This seems like about the right time to bring your attention to So Called, a Jewish DJ whose So Called Seder is an astonishing blending of weird old Jewish recordings and performances by a range of fashionable musicians — Killa Priest of the Wu Tang Clan, Trevor Dunn of Mr. Bungle and Chassidic ragamuffin Matisyahu the most prominent among them — into a powerful if gestural retelling of the Haggadah. (MP3s can be found at Brooklyn Vegan.)
Despite the strenuous efforts of modern Jewish movements to sanitize the story of Pesach (Passover) into a parable of universal liberation, I find the traditional story — told for at least the last thousand years — to be quite different: a specific narrative of a specific war in which a specific oppressor is overthrown and his land laid waste. Indeed, much of the emphasis is on a detailed recounting of how severely the Egyptians are brutalized:
Rabbi Yosi the Gallilean said: How do you know that the Egyptians were stricken by ten plagues in Egypt, and then were struck by fifty plagues at the sea?

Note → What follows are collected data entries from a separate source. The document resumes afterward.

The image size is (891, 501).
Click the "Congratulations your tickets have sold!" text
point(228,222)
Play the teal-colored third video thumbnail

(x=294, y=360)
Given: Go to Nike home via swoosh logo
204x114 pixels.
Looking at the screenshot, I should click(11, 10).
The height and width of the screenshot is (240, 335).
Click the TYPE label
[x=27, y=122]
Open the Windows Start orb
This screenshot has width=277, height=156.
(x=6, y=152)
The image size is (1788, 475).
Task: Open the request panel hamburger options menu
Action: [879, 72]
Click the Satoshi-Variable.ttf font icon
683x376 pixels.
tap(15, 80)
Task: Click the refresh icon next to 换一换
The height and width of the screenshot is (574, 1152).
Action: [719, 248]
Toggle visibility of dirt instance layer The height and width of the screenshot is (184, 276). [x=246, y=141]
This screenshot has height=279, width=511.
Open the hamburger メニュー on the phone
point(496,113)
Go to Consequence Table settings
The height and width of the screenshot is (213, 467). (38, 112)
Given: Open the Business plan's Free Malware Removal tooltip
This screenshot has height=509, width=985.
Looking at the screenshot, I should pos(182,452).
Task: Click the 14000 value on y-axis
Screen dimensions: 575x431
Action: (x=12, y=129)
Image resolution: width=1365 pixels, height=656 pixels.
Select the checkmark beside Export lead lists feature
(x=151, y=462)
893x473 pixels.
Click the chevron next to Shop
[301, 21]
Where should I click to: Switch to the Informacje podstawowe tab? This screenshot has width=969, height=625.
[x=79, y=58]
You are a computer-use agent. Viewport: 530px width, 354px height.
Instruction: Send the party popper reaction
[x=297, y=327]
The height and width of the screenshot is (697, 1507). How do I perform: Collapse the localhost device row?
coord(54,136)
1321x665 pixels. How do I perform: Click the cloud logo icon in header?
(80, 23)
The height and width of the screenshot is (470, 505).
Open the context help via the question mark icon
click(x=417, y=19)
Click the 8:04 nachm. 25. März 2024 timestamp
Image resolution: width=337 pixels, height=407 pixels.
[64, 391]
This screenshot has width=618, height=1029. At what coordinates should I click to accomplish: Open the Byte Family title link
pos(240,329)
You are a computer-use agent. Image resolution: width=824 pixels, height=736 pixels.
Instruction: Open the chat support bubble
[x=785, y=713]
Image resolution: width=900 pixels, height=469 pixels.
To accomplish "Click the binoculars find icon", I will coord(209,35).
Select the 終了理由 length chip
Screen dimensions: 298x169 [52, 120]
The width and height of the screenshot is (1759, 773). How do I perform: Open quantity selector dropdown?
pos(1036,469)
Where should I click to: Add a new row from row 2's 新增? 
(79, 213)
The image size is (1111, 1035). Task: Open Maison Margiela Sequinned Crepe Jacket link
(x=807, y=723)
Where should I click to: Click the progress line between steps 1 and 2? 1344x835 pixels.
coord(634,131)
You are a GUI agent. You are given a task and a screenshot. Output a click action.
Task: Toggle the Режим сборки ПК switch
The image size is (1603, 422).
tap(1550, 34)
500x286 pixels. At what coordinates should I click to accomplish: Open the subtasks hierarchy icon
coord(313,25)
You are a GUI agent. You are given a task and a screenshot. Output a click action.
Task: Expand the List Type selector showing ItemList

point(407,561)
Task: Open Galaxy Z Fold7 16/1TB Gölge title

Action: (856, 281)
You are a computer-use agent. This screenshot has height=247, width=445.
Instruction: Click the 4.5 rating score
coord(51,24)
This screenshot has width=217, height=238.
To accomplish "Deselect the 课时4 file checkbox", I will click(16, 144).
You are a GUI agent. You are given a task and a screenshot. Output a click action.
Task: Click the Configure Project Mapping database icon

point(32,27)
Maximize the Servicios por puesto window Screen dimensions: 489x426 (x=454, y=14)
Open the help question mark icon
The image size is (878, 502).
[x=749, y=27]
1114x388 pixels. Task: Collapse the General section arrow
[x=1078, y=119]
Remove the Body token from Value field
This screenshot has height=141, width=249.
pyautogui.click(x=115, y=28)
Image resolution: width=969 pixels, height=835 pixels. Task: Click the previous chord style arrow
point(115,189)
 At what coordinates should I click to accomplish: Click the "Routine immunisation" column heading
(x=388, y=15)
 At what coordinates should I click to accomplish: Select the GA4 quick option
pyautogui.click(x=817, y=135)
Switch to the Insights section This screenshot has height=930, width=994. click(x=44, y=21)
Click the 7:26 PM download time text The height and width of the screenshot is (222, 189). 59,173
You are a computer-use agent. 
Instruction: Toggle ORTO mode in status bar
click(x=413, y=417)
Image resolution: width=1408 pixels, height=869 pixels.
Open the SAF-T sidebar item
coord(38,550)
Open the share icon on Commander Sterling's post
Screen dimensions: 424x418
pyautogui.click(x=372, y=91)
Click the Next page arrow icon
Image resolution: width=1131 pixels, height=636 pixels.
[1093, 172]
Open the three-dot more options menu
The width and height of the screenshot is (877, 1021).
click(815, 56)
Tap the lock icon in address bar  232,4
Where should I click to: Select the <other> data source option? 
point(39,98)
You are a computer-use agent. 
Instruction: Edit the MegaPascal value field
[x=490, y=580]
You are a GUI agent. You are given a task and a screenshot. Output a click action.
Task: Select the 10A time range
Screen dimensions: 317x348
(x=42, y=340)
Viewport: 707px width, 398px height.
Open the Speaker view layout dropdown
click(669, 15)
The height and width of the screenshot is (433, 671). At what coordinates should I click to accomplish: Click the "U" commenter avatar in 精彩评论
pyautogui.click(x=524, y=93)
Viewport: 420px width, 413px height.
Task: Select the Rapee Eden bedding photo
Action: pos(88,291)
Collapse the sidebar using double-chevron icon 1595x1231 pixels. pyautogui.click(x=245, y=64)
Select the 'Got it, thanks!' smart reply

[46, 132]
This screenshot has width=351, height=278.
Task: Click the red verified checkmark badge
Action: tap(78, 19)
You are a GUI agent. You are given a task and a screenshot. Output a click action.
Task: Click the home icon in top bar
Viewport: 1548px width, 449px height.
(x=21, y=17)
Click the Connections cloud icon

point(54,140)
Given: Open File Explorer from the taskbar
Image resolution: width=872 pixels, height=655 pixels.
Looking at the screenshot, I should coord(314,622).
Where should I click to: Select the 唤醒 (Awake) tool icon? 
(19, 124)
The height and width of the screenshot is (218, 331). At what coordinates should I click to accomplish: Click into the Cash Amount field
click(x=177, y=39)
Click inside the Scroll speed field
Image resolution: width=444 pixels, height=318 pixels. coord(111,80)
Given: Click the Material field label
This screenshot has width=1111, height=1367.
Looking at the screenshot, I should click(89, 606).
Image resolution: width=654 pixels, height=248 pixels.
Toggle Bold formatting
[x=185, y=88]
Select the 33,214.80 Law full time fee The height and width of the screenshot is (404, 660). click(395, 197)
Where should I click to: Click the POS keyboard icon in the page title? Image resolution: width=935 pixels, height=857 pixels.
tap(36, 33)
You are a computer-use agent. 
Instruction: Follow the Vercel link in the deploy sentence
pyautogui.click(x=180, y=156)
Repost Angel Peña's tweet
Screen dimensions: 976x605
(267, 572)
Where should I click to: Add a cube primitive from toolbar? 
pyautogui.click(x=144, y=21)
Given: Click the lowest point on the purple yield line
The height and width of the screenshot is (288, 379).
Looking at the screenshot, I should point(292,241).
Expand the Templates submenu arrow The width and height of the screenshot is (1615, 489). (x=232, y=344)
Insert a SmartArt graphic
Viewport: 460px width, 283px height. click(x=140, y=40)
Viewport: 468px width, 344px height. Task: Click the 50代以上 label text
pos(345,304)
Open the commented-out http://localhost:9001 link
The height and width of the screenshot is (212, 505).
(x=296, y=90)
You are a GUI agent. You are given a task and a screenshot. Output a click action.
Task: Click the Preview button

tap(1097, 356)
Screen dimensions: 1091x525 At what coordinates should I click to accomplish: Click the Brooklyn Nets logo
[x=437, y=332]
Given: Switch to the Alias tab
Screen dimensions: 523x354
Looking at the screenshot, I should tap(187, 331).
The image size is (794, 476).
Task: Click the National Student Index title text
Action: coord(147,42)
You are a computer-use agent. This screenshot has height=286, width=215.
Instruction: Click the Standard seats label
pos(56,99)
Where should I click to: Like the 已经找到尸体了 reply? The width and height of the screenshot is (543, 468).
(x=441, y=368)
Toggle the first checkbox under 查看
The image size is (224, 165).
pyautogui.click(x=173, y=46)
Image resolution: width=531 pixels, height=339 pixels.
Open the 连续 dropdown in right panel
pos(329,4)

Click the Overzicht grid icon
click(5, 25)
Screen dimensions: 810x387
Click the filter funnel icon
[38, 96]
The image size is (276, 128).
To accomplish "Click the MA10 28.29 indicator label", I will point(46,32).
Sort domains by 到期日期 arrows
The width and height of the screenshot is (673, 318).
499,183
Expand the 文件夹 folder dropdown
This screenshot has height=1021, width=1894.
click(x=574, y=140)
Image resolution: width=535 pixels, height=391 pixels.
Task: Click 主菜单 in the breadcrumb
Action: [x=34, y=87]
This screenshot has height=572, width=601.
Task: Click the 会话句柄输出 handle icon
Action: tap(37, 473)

In Egypt it says of them, “The magicians said to Pharaoh ‘This is the finger of G-d.’ At the sea it says, “Israel saw the great hand that the L-rd laid against Egypt; and the people feared the L-rd, and they believed in the L-rd and in His servant Moses.”
Now, how often were they smitten by ‘the finger’? Ten plagues!
Thus you must conclude that in Egypt they were smitten by ten plagues, at the sea they were smitten by fifty plagues!
Rabbi Eliezer said: How do we know that each individual plague which the Holy One, blessed be He, brought upon the Egyptians in Egypt consisted of four plagues?
For it is said: “He sent against them His fierce anger, fury, and indignation, and trouble, a discharge of messengers of evil”: ‘Fury,’ is one; ‘Indignation,’ makes two; ‘Trouble,’ makes three; ‘Discharge of messengers of evil,’ makes four.
Thus you must now say that in Egypt they were struck by forty plagues, and at the sea they were stricken by two hundred plagues.
Rabbi Akiva said: How do we know that each individual plague which the Holy One, blessed be He, brought upon the Egyptians in Egypt consisted of five plagues?
For it is said: “He sent against them his fierce anger, fury, and indignation, and trouble, a discharge of messengers of evil”: ‘His fierce anger,’ is one; ‘fury,’ makes two; ‘indignation,’ makes three; ‘trouble,’ makes four; ‘discharge of messengers of evil,’ makes five. Thus you must now say that in Egypt they were struck by fifty plagues, and at the sea they were stricken by two hundred and fifty plagues.
In a beautiful track on the Hip-Hop Haggadah, a woman sings in a plaintive voice, over and over, “When Moses was in Egypt land / Let my people go.” But what is truly haunting is her very last line as the roiling track comes to a close: she trails off with, “At night I’ll kill your firstborn son …”
That’s not liberation. It’s murder. Pesach is a holiday that remembers the brutality of war while insisting that sometimes the innocent must be tortured and killed for the sake of a greater cause. It’s a celebration of victory, but also a remembrance of deep suffering by all the parties in the conflict. It’s a stark reminder that the journey to the Promised Land begins with darkness, rivers of blood and the bread of affliction.